• **Exercise material**
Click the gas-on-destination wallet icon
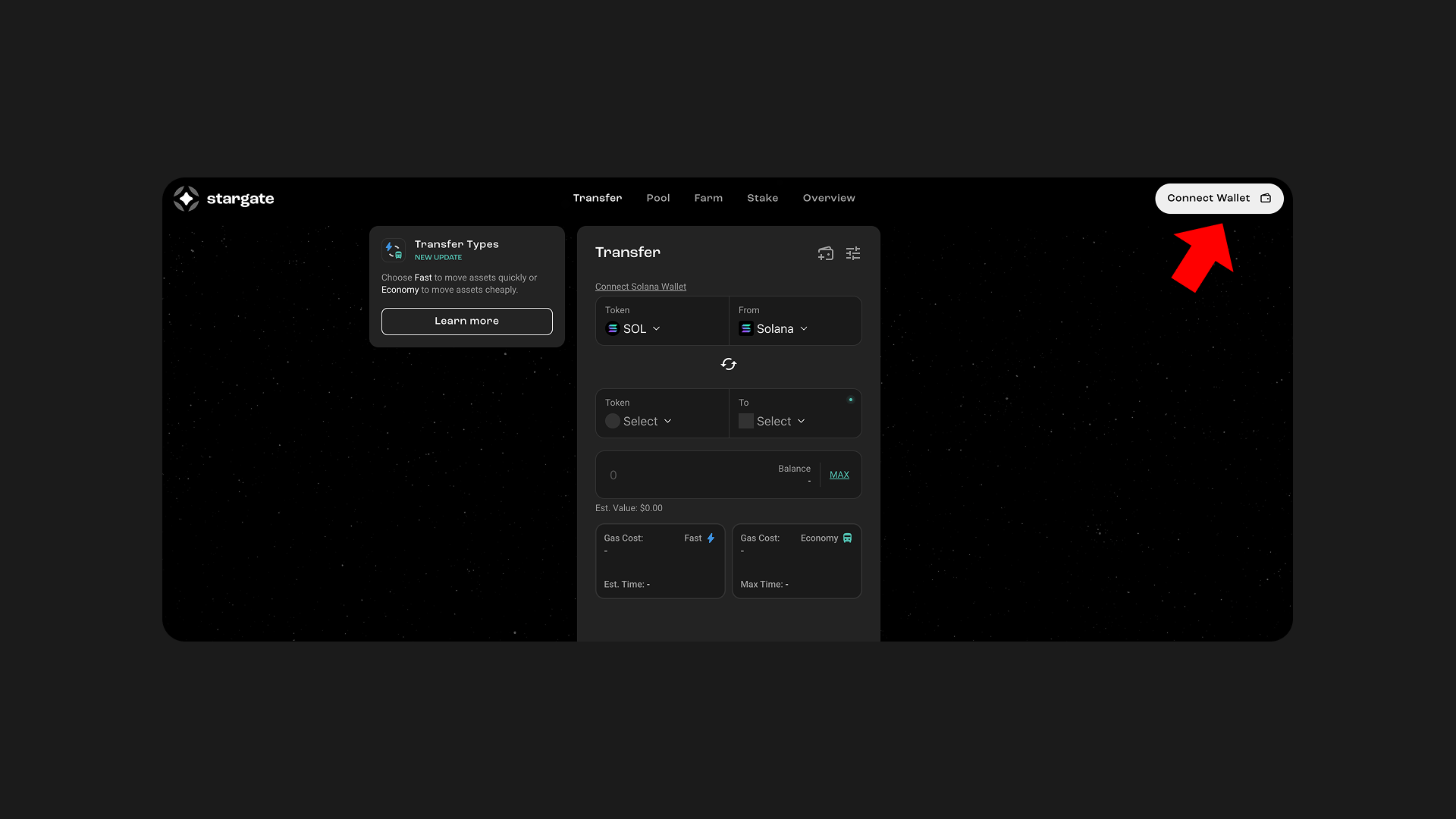(x=825, y=253)
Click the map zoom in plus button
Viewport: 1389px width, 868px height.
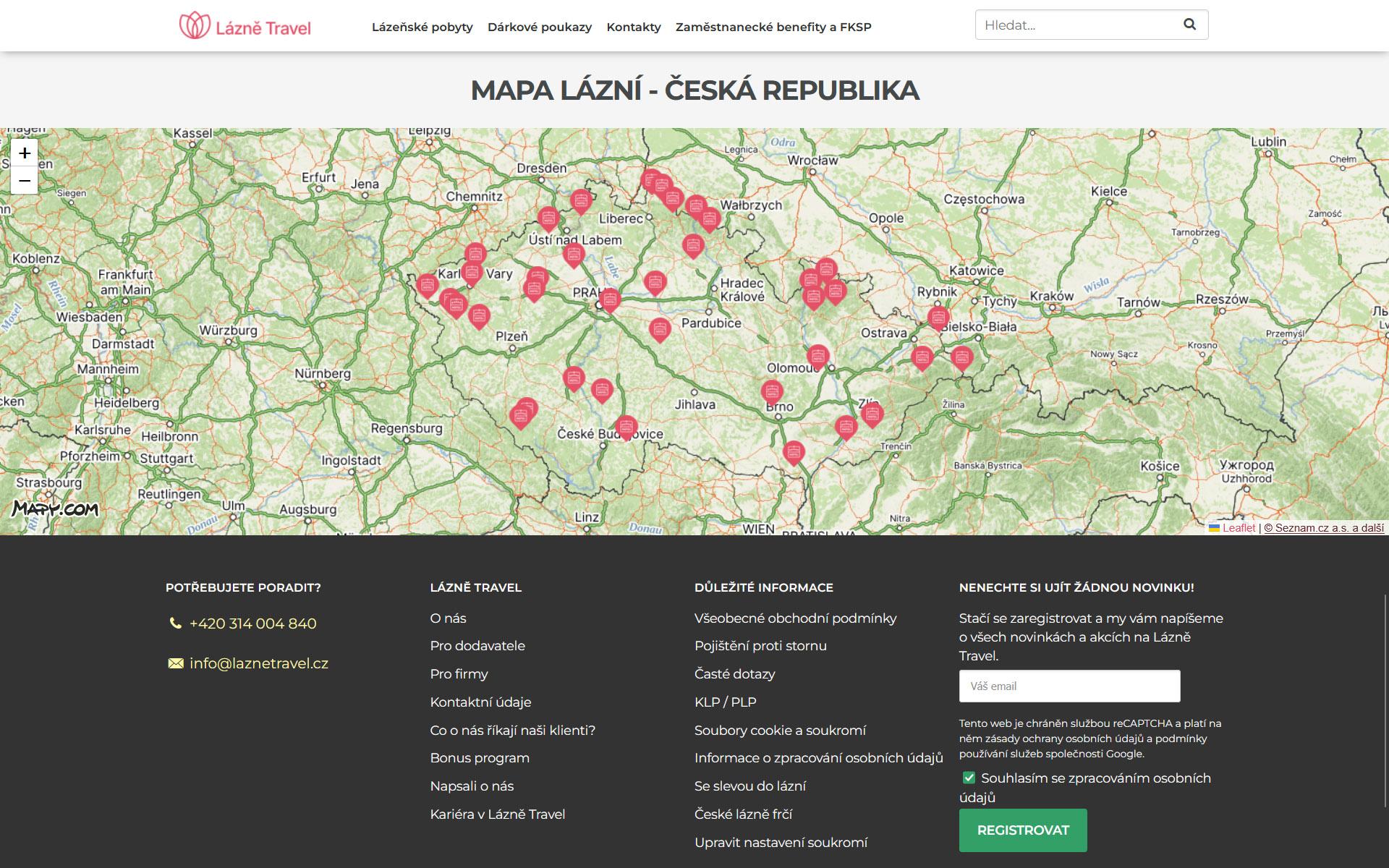pyautogui.click(x=25, y=153)
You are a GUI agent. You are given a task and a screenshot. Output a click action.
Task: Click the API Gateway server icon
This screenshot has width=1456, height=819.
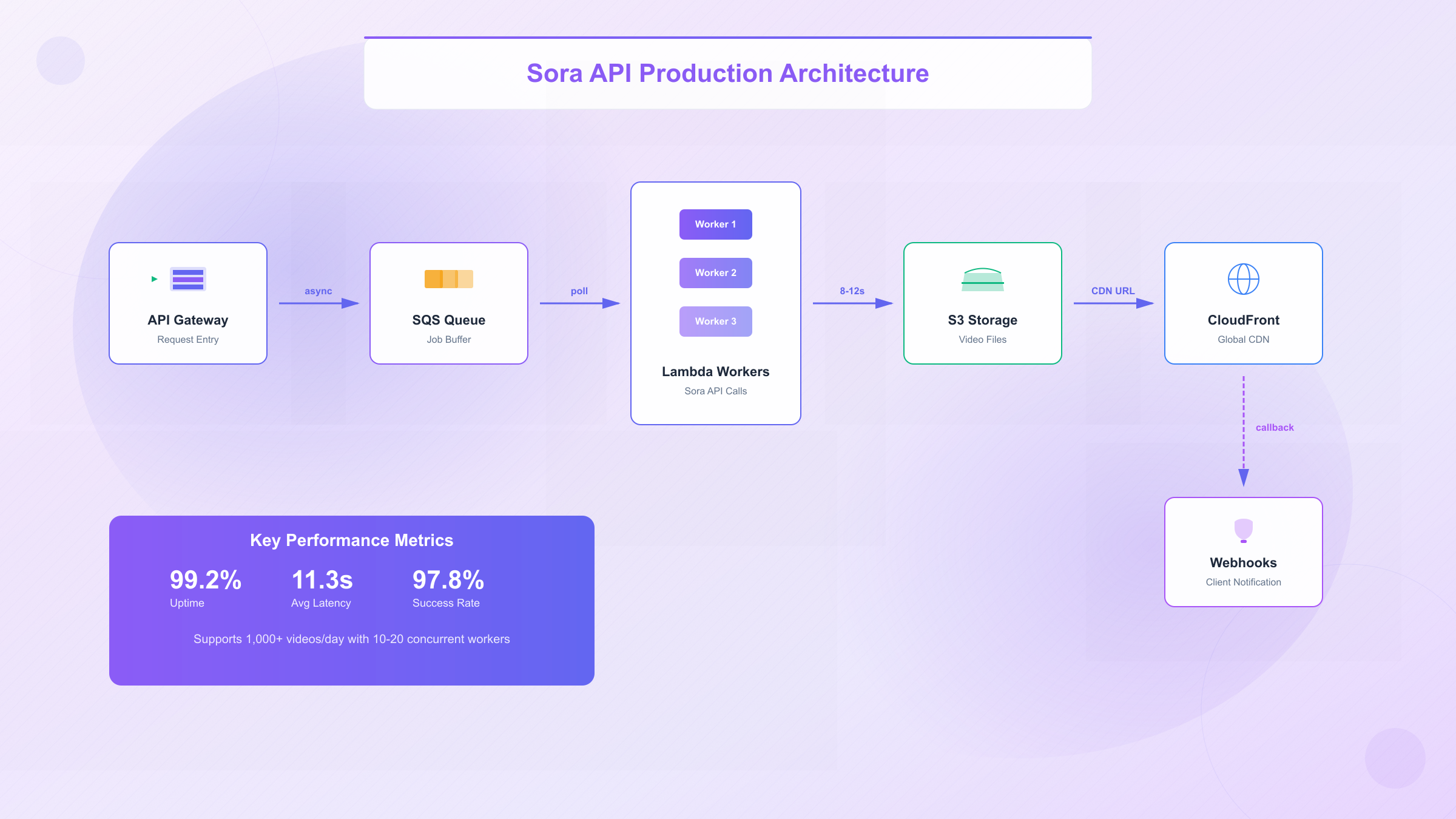[188, 279]
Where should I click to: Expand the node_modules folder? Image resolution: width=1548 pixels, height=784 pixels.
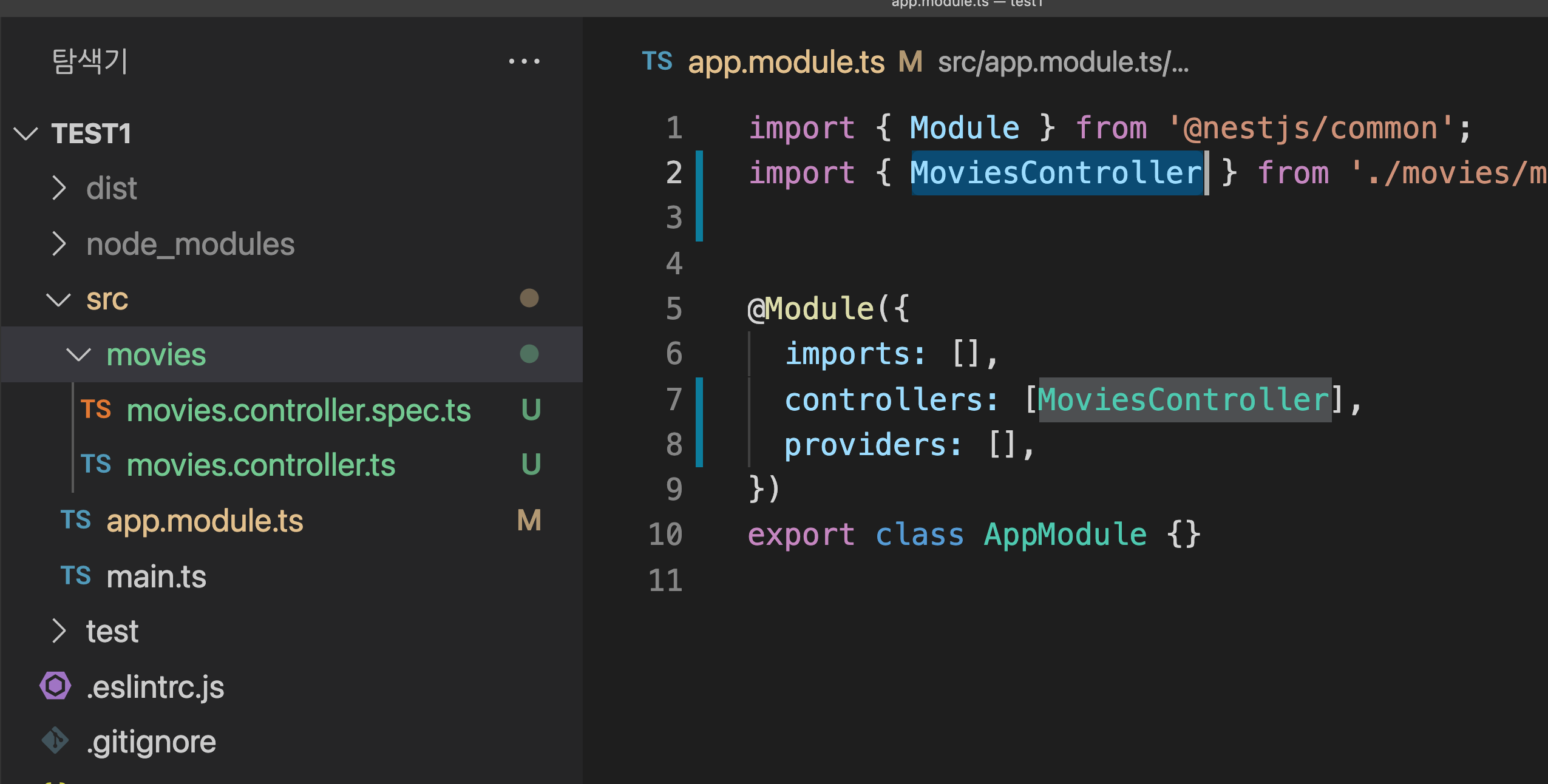pos(58,244)
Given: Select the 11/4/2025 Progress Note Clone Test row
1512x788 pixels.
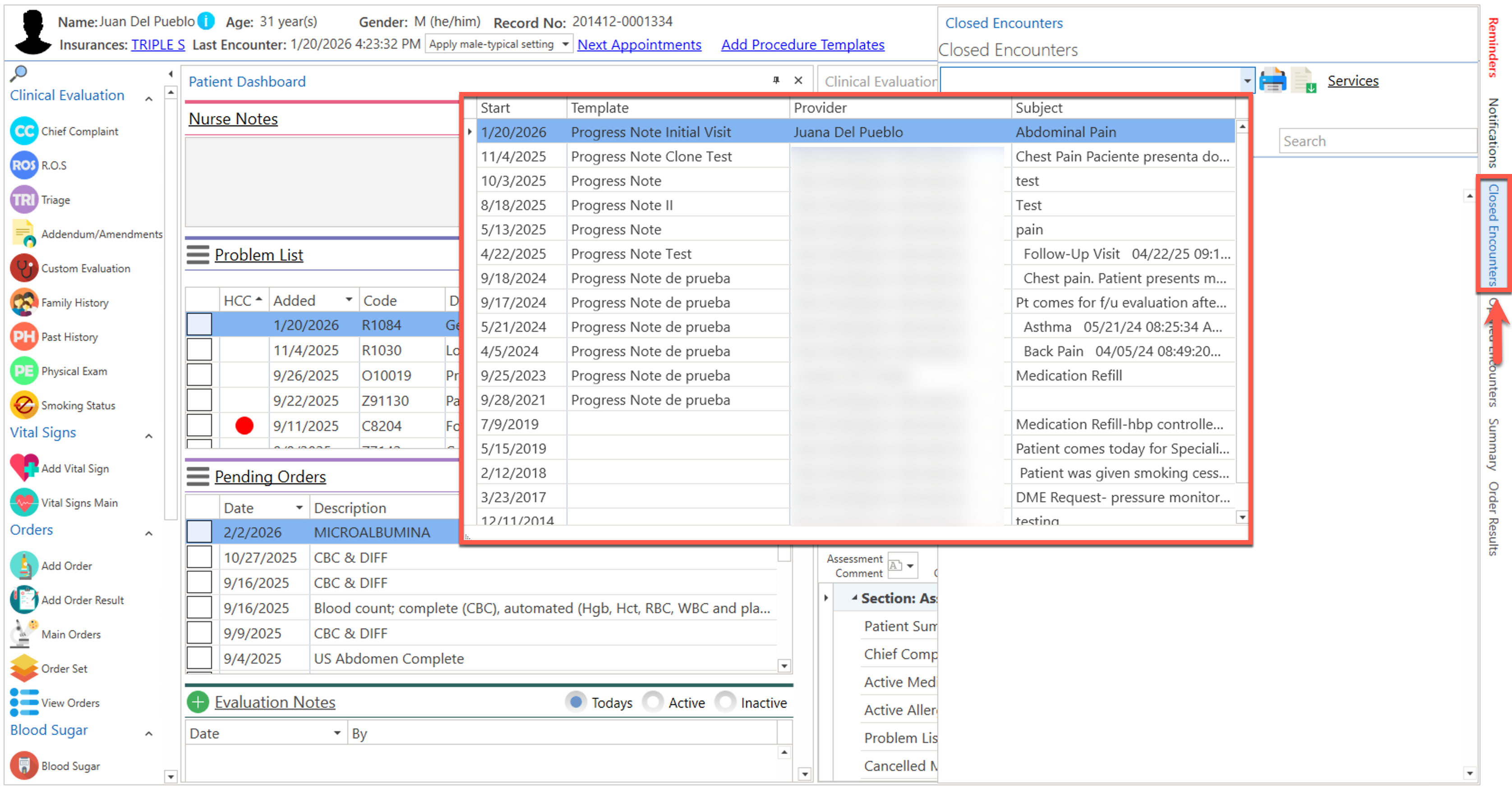Looking at the screenshot, I should point(650,156).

• **Your goal**
Pictures aside, retype the material exactly.

• **Solution to the exercise**
Click the gas-on-destination wallet icon
(x=825, y=253)
Click the map zoom in plus button
Viewport: 1389px width, 868px height.
pyautogui.click(x=25, y=153)
You are a GUI agent. You are given a task and a screenshot. Output a click action.
Task: Click the API Gateway server icon
This screenshot has width=1456, height=819.
[188, 279]
Where should I click to: Expand the node_modules folder? Image resolution: width=1548 pixels, height=784 pixels.
pos(58,244)
Given: Select the 11/4/2025 Progress Note Clone Test row
1512x788 pixels.
Looking at the screenshot, I should point(650,156).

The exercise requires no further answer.